English novelist and non-fiction writer (1906–1984)

Peter de Polnay (Polnay Péter; 8 March 1906 – 21 November 1984) was a Hungarian-born English novelist and non-fiction writer who wrote over 80 books.

==Personal life==
Peter de Polnay was born to Jenő Polnay (born Pollacsek) and Marguerite de Tiszasuly on 8 March 1906. His father was director of the Atlantica Shipping Company and the family name was nobilified to de Polnay in recognition of his service to the Hapsburg monarchy. His father later served briefly as Minister of Food Distribution in the Friedrich government in August 1919, then traveled to the United States in 1921 as a trade emissary of the Horthy regime. His father served as the president of the National Association of Hungarian Jews and during World War Two, ran the Budapest Kindergarten Association, an orphanage, and was responsible for saving the lives of nearly 400 children from the Gestapo in 1944.

Peter de Polnay and his siblings were largely raised and educated by various governesses and spent time in Switzerland and Italy. He became fluent in five languages: English, French, German, Italian, and Spanish. He never acknowledged being able to speak Hungarian. He converted to Catholicism as a young man and never acknowledged his Jewish origin. This was one of a number of facts he omitted or changed in his autobiography My Road (1978). He also claimed to have spent four years in Devonshire as a child and omitted mention of a second sister, Emily, as well as of his son Gregory.

In January 1926, he was arrested for his involvement in a conspiracy organized by Prince Ludwig Windisch-Graetz to forge 30 million in French franc notes. He was released after a few days without explanation. In 1927, he sailed from Bremen to Buenos Aires aboard the German liner Madrid. He joined his younger brother Ivan in Argentina and the two travelled and took a variety of jobs, usually ill-paid and short-lived, an experience he later wrote about in Fools of Choice (1955). He returned to Hungary in 1930 to collect an inheritance of 160,000 Hungarian pengő. He then travelled to England, bought a red Bentley, drove to the French Riviera, and quickly lost his fortune gambling at the Monte Carlo Casino as he later described in A Door Ajar (1959). He then sailed to Kenya, where he tried and failed at running a chicken farm. While in Kenya, he began what would become his first novel Angry Man's Tale, drawing on his experiences on the Riviera. He left Kenya in 1934, spent the winter on Mallorca, then traveled to Paris, where he finished the book. While living in Paris, he became acquainted with the painter Maurice Utrillo, whose biography he would later write, as well as the novelist Marcel Aymé. Angry Man's Tale was published in both England and the United States in the fall of 1938. His U.S. publisher, Alfred A. Knopf, took out an ad in Saturday Review in which he proclaimed that "I like this book uncommonly well and want you to share my discovery of this new talent."
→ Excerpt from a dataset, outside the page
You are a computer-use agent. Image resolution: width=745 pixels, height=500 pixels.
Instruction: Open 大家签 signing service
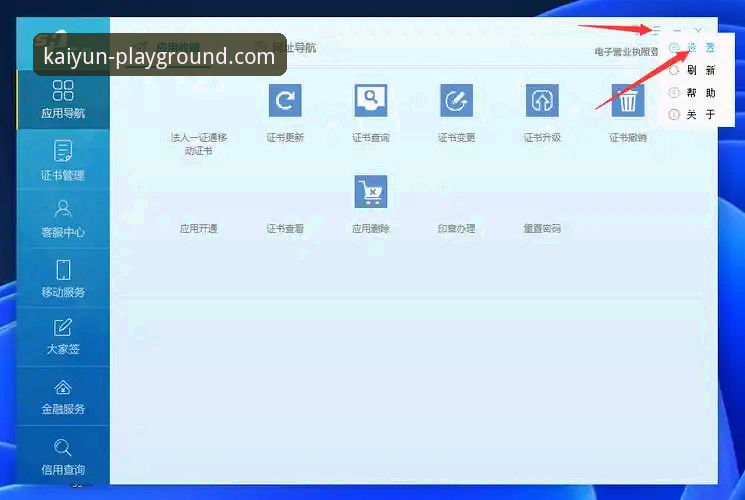(x=62, y=336)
De Polnay was in Paris when the German Army occupied the city in June 1940. He spent the next four months before arranging to travel to Vichy France, from which he hoped to escape to England. He was arrested in Marseille on suspicion of passing funds to supporters of the Free France. He was released for lack of evidence and was able to make his way over the Pyrenees to Spain. He was then able to reach Gibraltar and sail for England, arriving in August 1941.In England, he enlisted in the British Army and was put into the Royal Pioneer Corps. He wrote the account of his experiences under German occupation and his escape, which was published in 1942 as Death and Tomorrow. The book was a best-seller in both England and the U.S.. L. P. Hartley wrote of it, "The story of the fall of France has been told many times, though never more vividly than it is here."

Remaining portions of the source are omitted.